I confess I have read John 17 thousands of times and yet every single time I get a lump in my throat when I hear Jesus describe His desire for our relationship with Him and our Father. As we embrace that relationship which He freely gives us by His grace, we become a brother and sister to every other child of God who has embraced that relationship with Jesus.

THAT is what unites us and it is the Holy Spirit Who manifests that unity in our midst. The New Testament gives me no right to withhold fellowship or love from a brother or sister on the basis of their doctrinal beliefs if they have accepted the finished work of Jesus Christ and embraced His life, His death and His resurrection as their own.  What many brethren believe about the virgin birth, Mary, baptism, Church Government, communion, women in leadership etc. may be radically different to what I believe and in the right context I am happy to debate all those issues from Scripture. But my unity with those brothers and sisters is a unity in their faith in Jesus Christ.

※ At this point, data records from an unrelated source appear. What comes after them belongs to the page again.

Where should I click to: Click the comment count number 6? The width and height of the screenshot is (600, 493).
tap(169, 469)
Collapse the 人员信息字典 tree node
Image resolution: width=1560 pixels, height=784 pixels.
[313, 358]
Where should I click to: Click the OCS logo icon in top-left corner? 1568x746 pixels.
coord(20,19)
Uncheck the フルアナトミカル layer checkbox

So it doesn’t matter which Christian denomination you align yourself with; it doesn’t matter if you’ve never been inside a Church building in your life; it doesn’t matter what your doctrinal position is on all manner of issues. It only matters that you believe in Jesus Christ as Your Lord and Saviour and abide in Him. When we come to a place where we have faith in the Name of Jesus then we are saved, reconciled to God and born again by His Holy Spirit. Having faith in Jesus means we have faith in the finished work of Jesus Christ so that through His sinless life, His atoning death and His resurrection to new life, we are offered forgiveness, salvation and eternal life. At that point we are part of God’s family and on that basis alone we are accepted in the Church by the Head of the Church – Jesus Christ. We can discard all our lists of acceptable doctrines and just come together through our unity in the faith by the power of the Holy Spirit.

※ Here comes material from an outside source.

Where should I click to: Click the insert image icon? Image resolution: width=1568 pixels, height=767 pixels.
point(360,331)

As we grow in grace and love and are taught by the Holy Spirit, we will become mature enough to know that doctrines don’t get us into the kingdom of God and more than doctrines keep us out. Believing in Jesus’ name and walking in the love He births in us will be the only thing that makes any difference. When we understand what true Christian unity is then we can rise up together in faith and love as one glorious Body driven by the power of Jesus Christ Himself. We can still worship and serve God in our own congregational setting under whatever man-made banner we choose at this point in time. The mission of Christ can still be fulfilled through a variety of denominational expressions of the Church as long as we never allow our distinctive expressions of our faith in Christ to become exclusive or divisive.

As true unity in the faith is understood and fully embraced by God’s people, our relationship with believers in other parts of the Church can only grow stronger because we know that those things which may define our differences pale in comparison to the one thing which defines and manifests our unity – that is our faith in Jesus Christ:  the Way, the Truth and the Life. It is in Him we live and move and have our being and everything else must come second.